Data entries:
-- -- --

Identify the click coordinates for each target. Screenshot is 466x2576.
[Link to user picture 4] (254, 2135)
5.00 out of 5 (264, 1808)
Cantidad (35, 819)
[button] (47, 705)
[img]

-- -- --

WHAT TO PRODUCE:
Please reproduce each line above exactly as written.

RESULT BELOW:
Identify the click coordinates for each target. Screenshot is 466x2576.
[Link to user picture 4] (254, 2135)
5.00 out of 5 (264, 1808)
Cantidad (35, 819)
[button] (47, 705)
[img]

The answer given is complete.